For this reason, Marshall said the ski club has embarked on a $5000 fundraising effort to ensure they have enough funds to do the necessary upkeep on the equipment used to groom and perfect the trail surfaces, especially since there are many different pieces needed to perform the job.

Some of their snow machines have been grooming the trails for several decades, he said.

The Alpine 2 made by Ski-Doo, for example, is a machine with two tracks and one ski and is “uniquely suited” to trail grooming.

While the club has four of the Alpine 2s from the late 1980s, some need repair to remain or become operational again, and as the company no longer makes them, Marshall said they are irreplaceable.

“They are machines we really want to be able to keep running for just as long as we can. Those are a really good example of something that works really well but we don’t have any late-model replacements for. Ski-Doo stopped manufacturing those in the mid-1990s,” he said.

Marshall credited the “skills from life and craft” of volunteers who have enabled the machines to keep running over the years when they have needed repair.

Also in their fleet are Alpina Sherpas – Italian snow machines that have two tracks and two skis and that are equipped with automotive-based engines, he said.

And along with the machinery, numerous devices are needed to pull behind the snow machine and create the specific corduroy-like surfaces on the trails, he said.

“The neatest ones are call Ginzugroomers.”
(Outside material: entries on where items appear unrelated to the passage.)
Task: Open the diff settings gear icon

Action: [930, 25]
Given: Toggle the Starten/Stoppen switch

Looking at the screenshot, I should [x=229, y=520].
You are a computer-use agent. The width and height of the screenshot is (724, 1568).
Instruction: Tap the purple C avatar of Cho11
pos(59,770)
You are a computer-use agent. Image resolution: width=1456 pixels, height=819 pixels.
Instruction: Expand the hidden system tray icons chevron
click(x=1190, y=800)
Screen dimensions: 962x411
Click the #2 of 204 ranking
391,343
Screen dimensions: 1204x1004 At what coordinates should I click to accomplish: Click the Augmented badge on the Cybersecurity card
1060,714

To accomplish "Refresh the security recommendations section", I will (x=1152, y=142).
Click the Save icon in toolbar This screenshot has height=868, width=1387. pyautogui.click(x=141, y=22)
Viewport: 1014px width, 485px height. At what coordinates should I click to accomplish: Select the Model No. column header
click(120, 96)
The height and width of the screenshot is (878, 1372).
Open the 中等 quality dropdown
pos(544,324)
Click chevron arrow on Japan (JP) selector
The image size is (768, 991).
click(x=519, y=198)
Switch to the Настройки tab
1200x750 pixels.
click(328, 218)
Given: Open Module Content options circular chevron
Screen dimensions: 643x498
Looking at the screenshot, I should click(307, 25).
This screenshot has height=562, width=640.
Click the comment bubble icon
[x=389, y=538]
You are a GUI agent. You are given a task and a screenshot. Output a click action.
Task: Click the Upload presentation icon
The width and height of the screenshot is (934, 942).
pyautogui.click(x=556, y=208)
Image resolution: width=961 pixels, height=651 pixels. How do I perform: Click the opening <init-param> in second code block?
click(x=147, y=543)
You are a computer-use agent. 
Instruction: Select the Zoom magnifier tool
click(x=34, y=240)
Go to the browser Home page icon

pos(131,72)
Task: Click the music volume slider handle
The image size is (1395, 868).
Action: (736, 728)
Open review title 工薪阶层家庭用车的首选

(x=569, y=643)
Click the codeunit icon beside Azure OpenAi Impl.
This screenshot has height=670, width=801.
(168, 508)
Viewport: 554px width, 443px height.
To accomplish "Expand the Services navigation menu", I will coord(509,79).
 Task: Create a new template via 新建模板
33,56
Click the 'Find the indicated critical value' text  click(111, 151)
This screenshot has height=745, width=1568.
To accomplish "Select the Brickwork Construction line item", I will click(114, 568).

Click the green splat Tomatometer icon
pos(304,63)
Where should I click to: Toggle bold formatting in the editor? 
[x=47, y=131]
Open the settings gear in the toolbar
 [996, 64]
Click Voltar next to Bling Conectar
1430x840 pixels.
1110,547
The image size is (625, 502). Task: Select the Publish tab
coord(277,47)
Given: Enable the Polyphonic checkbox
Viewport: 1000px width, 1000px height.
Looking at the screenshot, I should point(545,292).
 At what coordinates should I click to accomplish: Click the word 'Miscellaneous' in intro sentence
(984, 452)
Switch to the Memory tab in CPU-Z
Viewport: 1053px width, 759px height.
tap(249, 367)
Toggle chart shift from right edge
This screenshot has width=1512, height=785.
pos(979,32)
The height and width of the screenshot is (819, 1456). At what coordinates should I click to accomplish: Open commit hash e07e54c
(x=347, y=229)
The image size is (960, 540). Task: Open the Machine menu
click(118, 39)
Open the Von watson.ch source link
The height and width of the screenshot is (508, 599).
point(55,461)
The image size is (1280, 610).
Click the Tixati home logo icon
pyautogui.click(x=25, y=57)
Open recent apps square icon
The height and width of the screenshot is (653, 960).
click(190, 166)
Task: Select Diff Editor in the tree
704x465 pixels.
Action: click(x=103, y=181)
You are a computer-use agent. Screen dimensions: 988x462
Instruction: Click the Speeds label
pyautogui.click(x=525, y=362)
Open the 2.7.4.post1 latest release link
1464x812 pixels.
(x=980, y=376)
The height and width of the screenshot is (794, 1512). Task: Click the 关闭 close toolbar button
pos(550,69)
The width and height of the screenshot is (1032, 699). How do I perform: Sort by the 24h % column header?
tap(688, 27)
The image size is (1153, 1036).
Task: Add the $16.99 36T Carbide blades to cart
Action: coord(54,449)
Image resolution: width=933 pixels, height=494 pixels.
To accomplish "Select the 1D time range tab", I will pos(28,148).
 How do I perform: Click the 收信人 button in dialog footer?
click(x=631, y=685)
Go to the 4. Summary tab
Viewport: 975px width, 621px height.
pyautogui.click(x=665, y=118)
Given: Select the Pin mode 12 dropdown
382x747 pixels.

Equipped with serrated, teeth-like edges, they create the lined effect with the help of an actuator that moves the sharp edges up or down, depending on the snow conditions, Marshall said. A compaction pan gathers up the looser snow and sorts it so it can settle into a firm base, he added.

“It gives a nice, uniform surface.”

Typically, three people will go out on the trails for about three hours to groom them, Marshall said. On average, the group goes three nights a week. The completed surface is then well-suited for both classic and skate-skiing.

Marshall said the replacement value for equipment used just in a typical grooming outing on the trails is approximately $150,000, hence the need to keep it in good repair.

“That is just what is active on that day. We would have other equipment that we wouldn’t be using then.”

The $5000 fundraising initiative is facilitated by Nordique Canada, Marshall said, adding that as a result of their involvement, the non-profit club can offer a tax receipt for any contributions. The campaign runs until March 28.